Dealing with the Third Wave of Foreclosures
First, there were the residential real estate investors that became over extended because of low interest rates and ridiculously easy credit standards. They bid up the price of houses to levels that were unrealistic. They took on more debt than was prudent. There were many more homes on the market than the “real” demand could use for occupancy. As a result, when the inevitable correction came, they were caught at the top. Many just walked away from their properties because they didn’t really have much in them and there was no immediate recovery in the forecast.
The so-called second wave came from the sub-prime lending practices that put unqualified borrowers into homes that they could not afford. Many of these loans were offered at very low initial interest rates. Later, when the rates reverted to more realistic levels, the borrowers were caught with a payment they could not afford. At the same time, credit standards were tightened and these borrowers could not find another lender that would provide a refinancing package for them. The second wave began in about 2007, and will be a major problem through at least 2011.
Now, are we looking at yet another wave, the so-called third wave? Many experts in the field say yes. The third wave will be possibly the most devastating. This will affect people that have been in their homes longer than the first and second wave, perhaps ten or fifteen years or more and, for the moment at least, have significant equity in their homes.
It will be caused by the appalling rise in the level of unemployment. These are people that paid the appropriate price for their homes and offered an adequate down payment. They had good credit scores and were solidly employed.
Now, either they have lost their job or have seen a reduction in their hours to the point that they can no longer make their mortgage payments in a timely manner. Assuming there is sufficient equity in their homes they are likely to qualify for loan modification programs, and many have done so. However, without an income stream, they will eventually be looking at foreclosure. This is where we are today. There is a large pool of homeowners that are gradually loosing their ability to hold on to their homes.

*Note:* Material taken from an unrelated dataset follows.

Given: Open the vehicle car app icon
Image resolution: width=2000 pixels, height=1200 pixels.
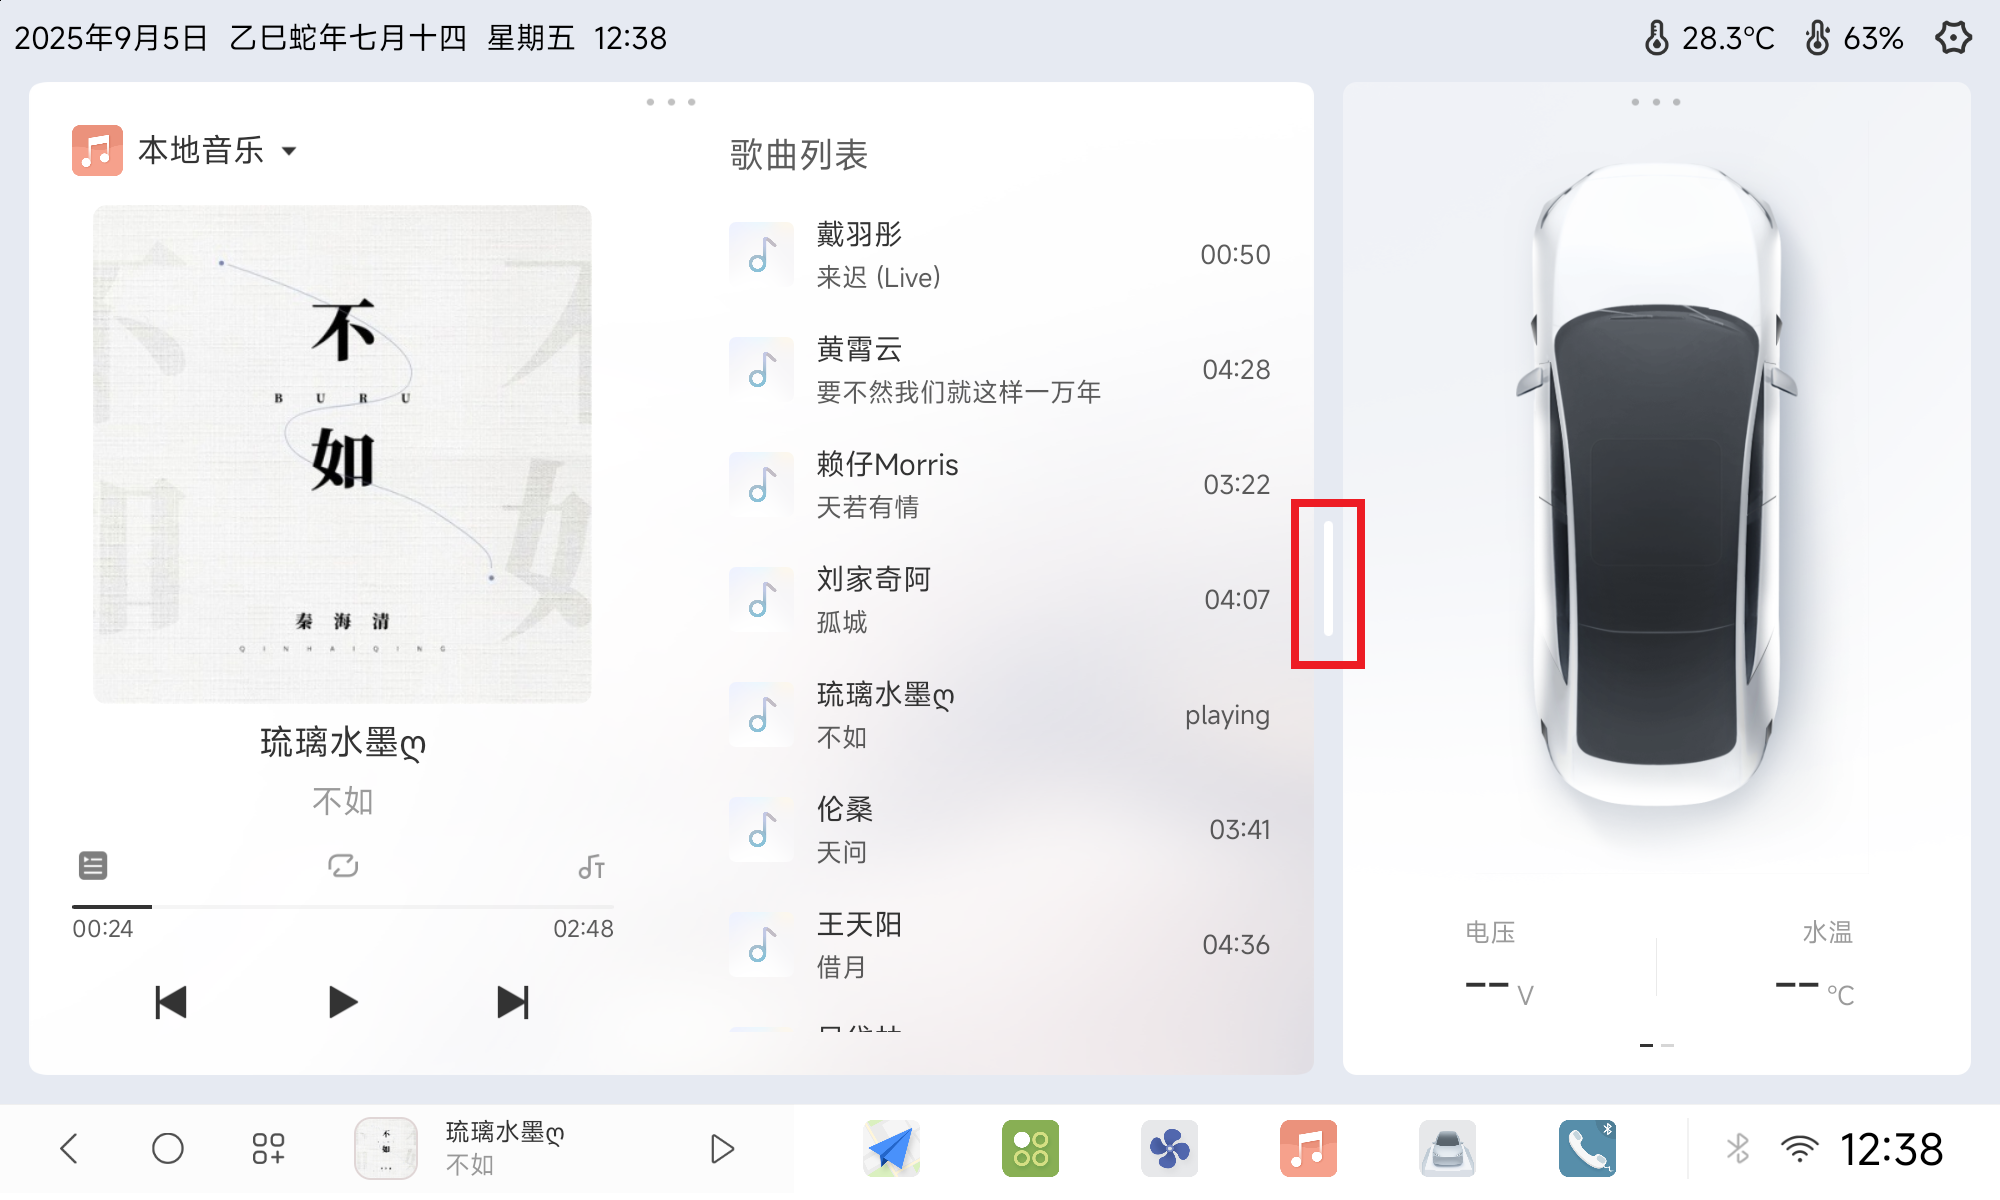Looking at the screenshot, I should [x=1447, y=1148].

How long will this last? Will employment figures improve soon enough to save these homeowners? Experts more-or-less agree that the unemployment rate is either at or near its peak. However, few think that there will be significant improvement anytime soon.
Perhaps you are in this third wave. What can you do? Start with a look at a few good points. You have been making payments for a longer time than have the first and second wave borrowers so you are likely to have more credibility with your bank. In addition, you may still have some equity left with which you can leverage into a solution.
If you have not already done so, contact your lender to discuss a loan modification program. Your lender does not want to foreclose and, with the aforementioned credibility, you may be offered a different mortgage plan that will work for you. This is especially true if you believe that you will likely be employed again soon.
You see a lot of advertising about the benefits of bankruptcy. If you are thinking that this process will allow you to get rid of your other creditors while keeping your home, you may need to think again. Laws vary by state and you need to be sure before you consider this serious step. Your credit rating will be ruined for many years.
There are credit counselors and loan modification attorneys that can offer good advice. You need to be very careful since there are many scams out there. Be sure that any outside help you engage has good and verifiable references.